Aim of the exercise –
Pictures aside, can you reproduce the records word for word?

*** Source data Section Begins ***

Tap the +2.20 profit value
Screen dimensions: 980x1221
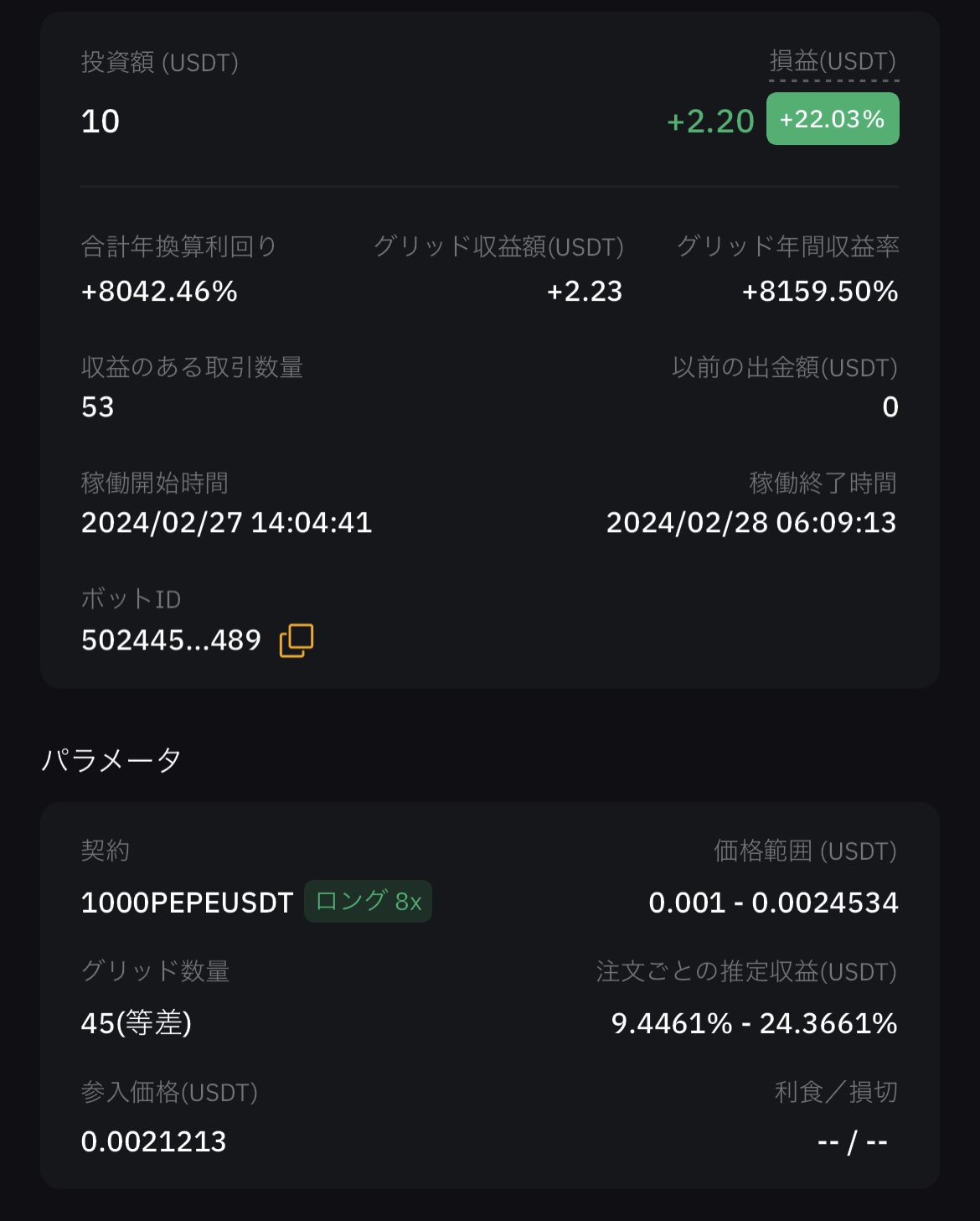tap(710, 122)
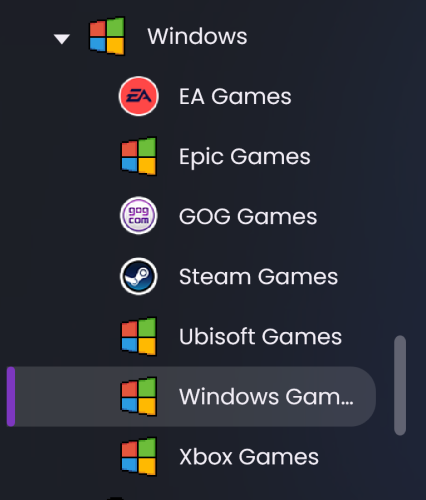Click the partially visible icon below Xbox Games

pos(117,498)
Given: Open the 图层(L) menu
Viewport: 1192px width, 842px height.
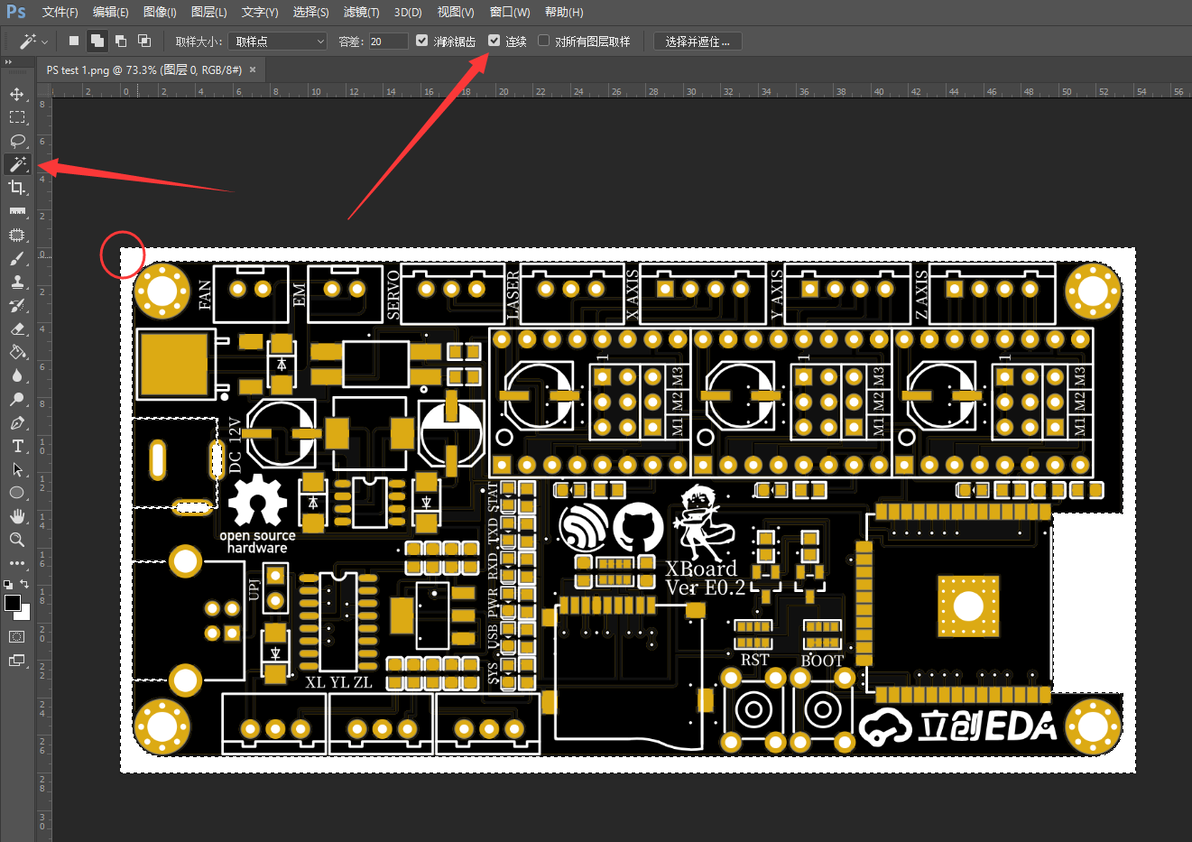Looking at the screenshot, I should click(x=209, y=12).
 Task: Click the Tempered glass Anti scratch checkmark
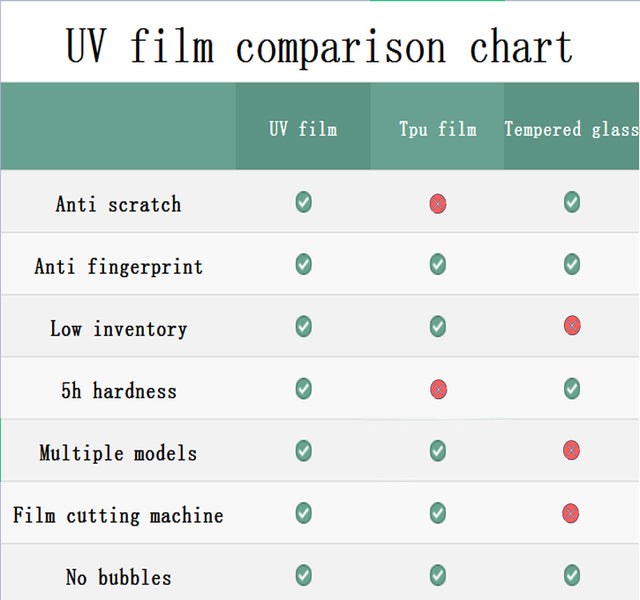point(572,202)
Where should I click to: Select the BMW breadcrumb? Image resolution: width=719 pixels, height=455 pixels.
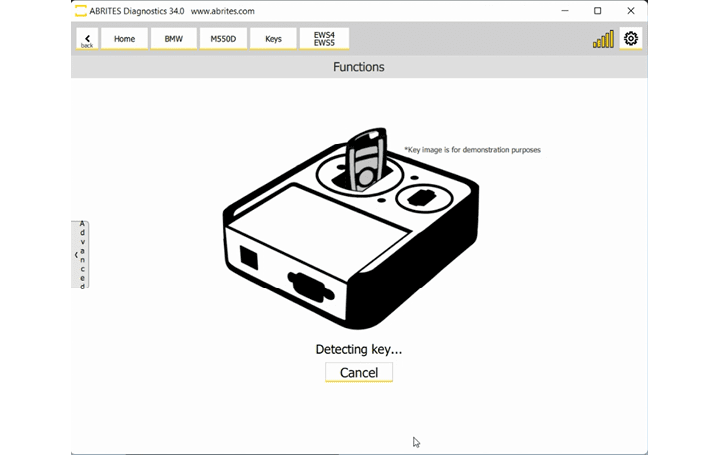pos(174,39)
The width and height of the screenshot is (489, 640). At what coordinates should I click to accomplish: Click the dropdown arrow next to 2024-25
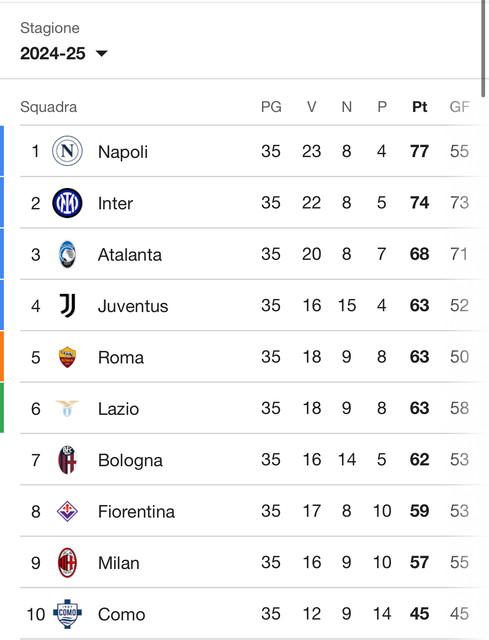[x=101, y=53]

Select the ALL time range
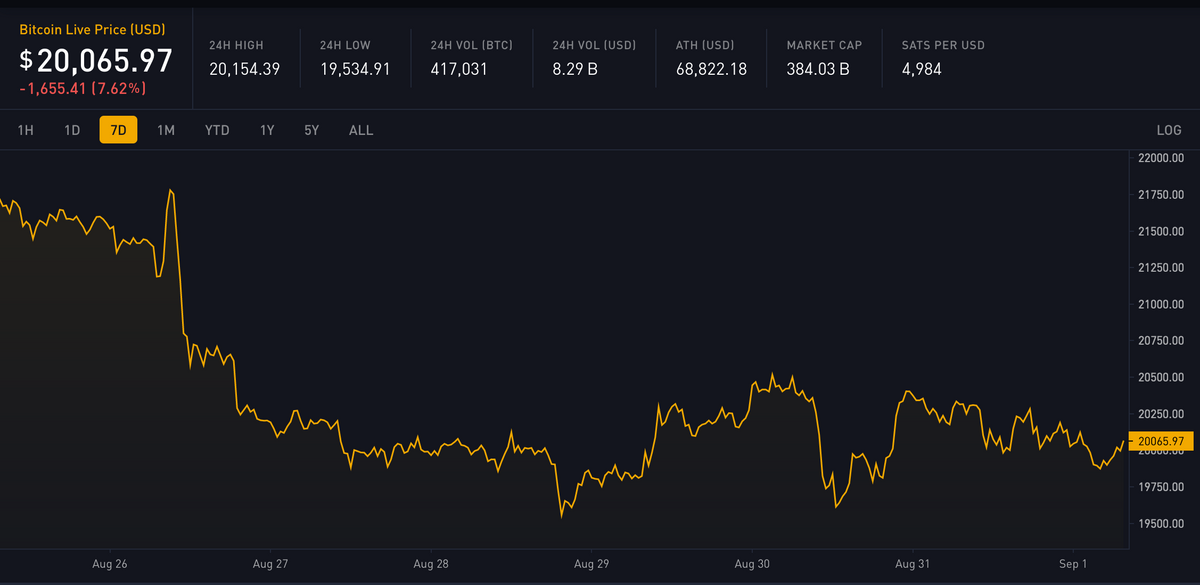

*** Source data Section Ends ***

Answer for this exercise –
Tap the +2.20 profit value
Screen dimensions: 980x1221
tap(710, 122)
Click the partially visible icon below Xbox Games

pos(117,498)
Given: Open the 图层(L) menu
Viewport: 1192px width, 842px height.
Looking at the screenshot, I should click(x=209, y=12).
 Task: Click the Tempered glass Anti scratch checkmark
point(572,202)
Where should I click to: Select the BMW breadcrumb? Image resolution: width=719 pixels, height=455 pixels.
pos(174,39)
The width and height of the screenshot is (489, 640). At what coordinates should I click to accomplish: Click the dropdown arrow next to 2024-25
[x=101, y=53]

Select the ALL time range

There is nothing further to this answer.